Am I getting this all wrong? Can't see any red flags.

50 replies

MissJayTea · 01/10/2012 06:58

I've been reading lots of threads in the relationship section, including the one on 'red flags'.
I'm trying to look back to the early days with my H to see if there were any red flags that I ignored or missed but there is honestly nothing. 
He never, ever loses his temper. I can scream and shout, even throw things and he stays very calm and controlled. He never breaks things or destroys my belongings. He makes huge efforts with my family and friends. They all think he is really nice, one of the good guys. 
He doesn't control my money, or restrict what I do. 
He is never jealous, to the point where it's a bit weird. 
Even my cpn thinks he is perfect. He has actually described us as the perfect little family. 

But he assaulted me when I slept and even took photos.  

I now I found thd courage to end it I find myself estrange from my family and I've lost contact with my friends. 

And he won't fucking go away.
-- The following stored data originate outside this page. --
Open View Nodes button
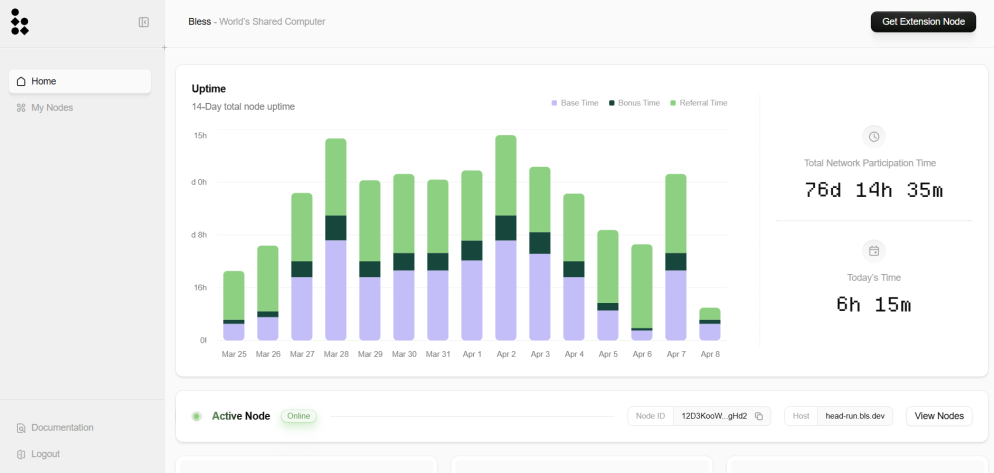This screenshot has height=473, width=994. point(939,416)
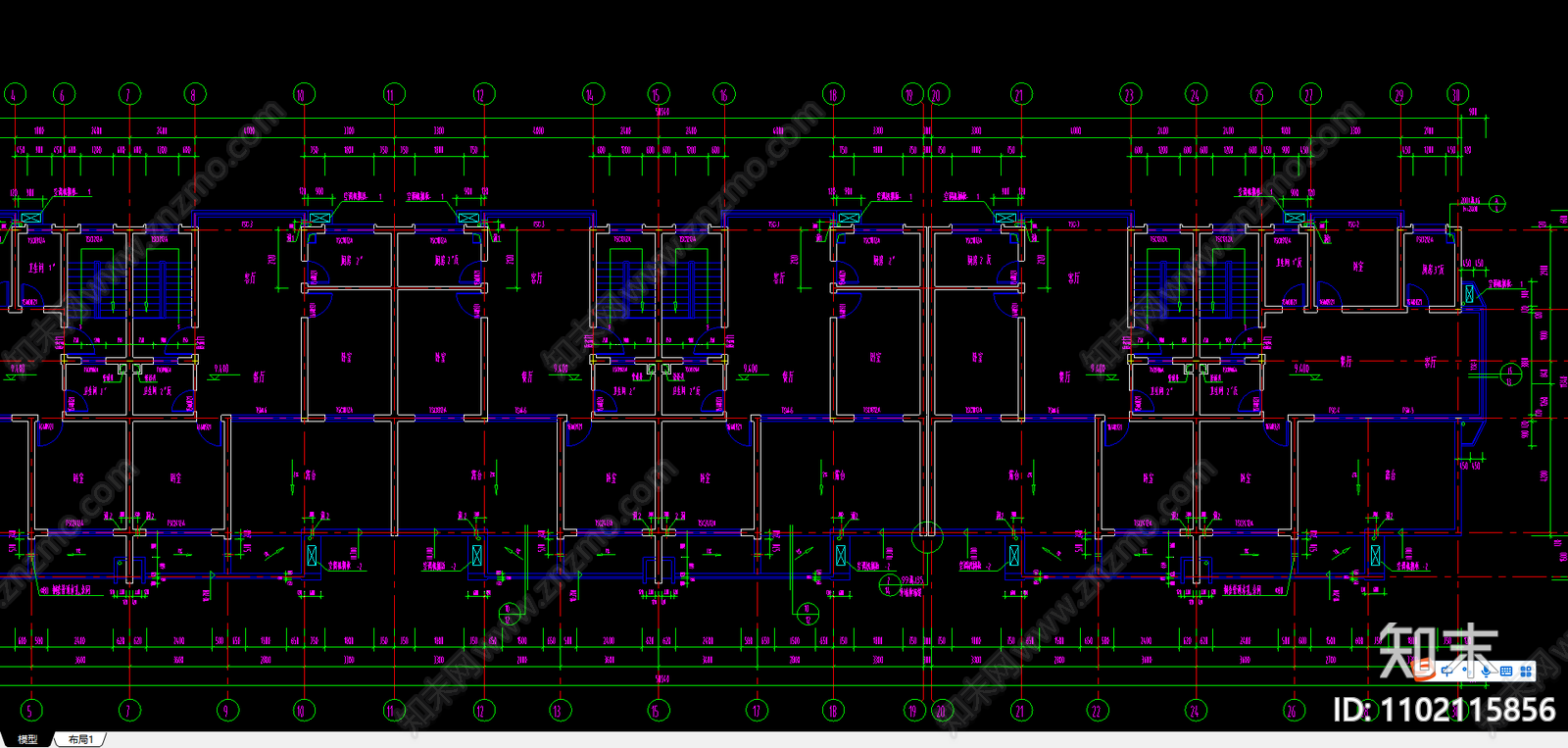Click the Sogou input method logo
Viewport: 1568px width, 748px height.
[1423, 670]
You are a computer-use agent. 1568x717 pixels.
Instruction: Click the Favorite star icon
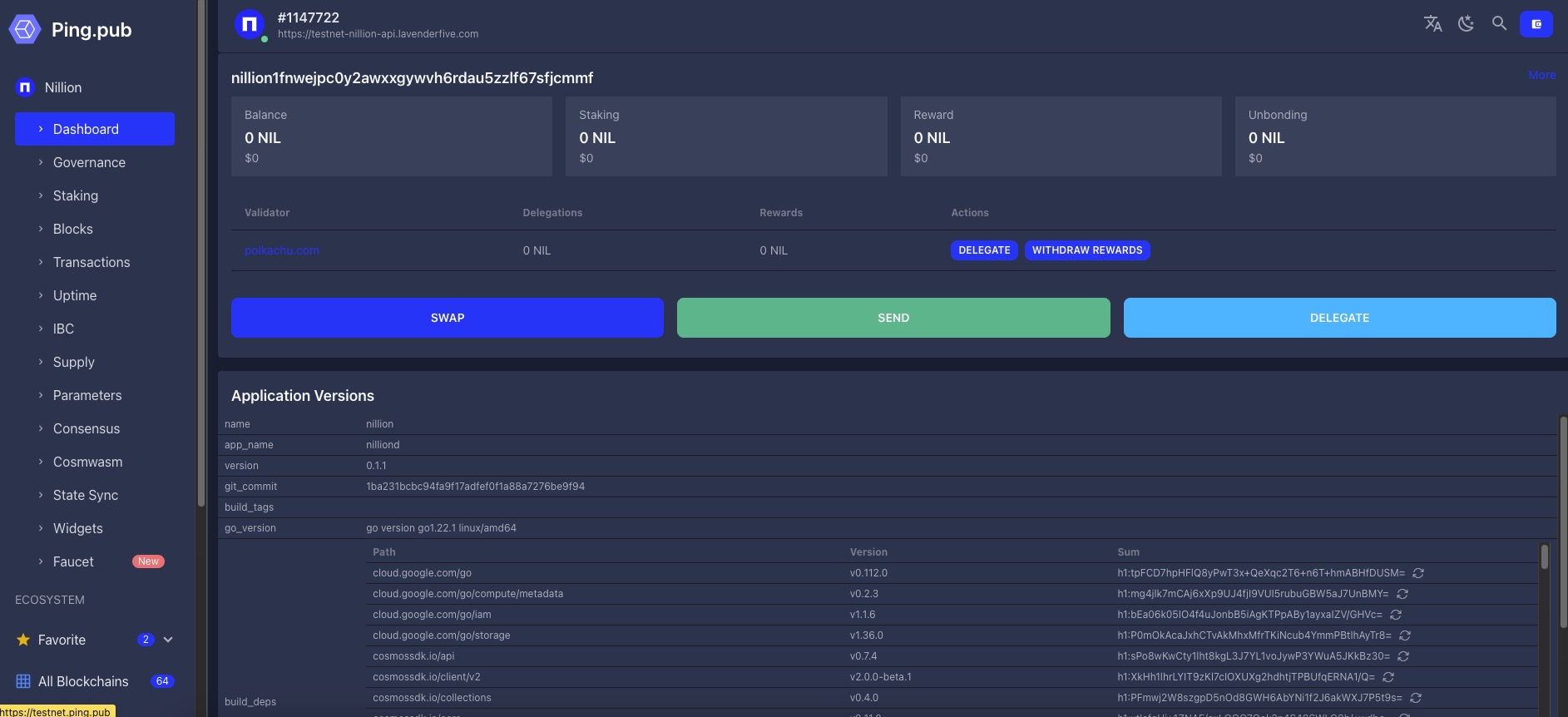[x=23, y=640]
He keeps coming round to 'see the kids' but he'll start making a meal or doing the dishes. 

It's like he's trying to make himself Indispensable. 

He talks and acts like we are still a family. 

There's lots of other little things too and it's really messing with my head. I'm starting to doubt myself. Did I over react to things?

Plus people who know we've separated keep  going on about how bloody nice he is. And I can't tell them what he really did. I've really struggled with poor mental health over the past 3 years and my sister has actually intimated that she thinks the reason I've ended my marriage is because I'm having another break down :( 

I don't know what I'm doing.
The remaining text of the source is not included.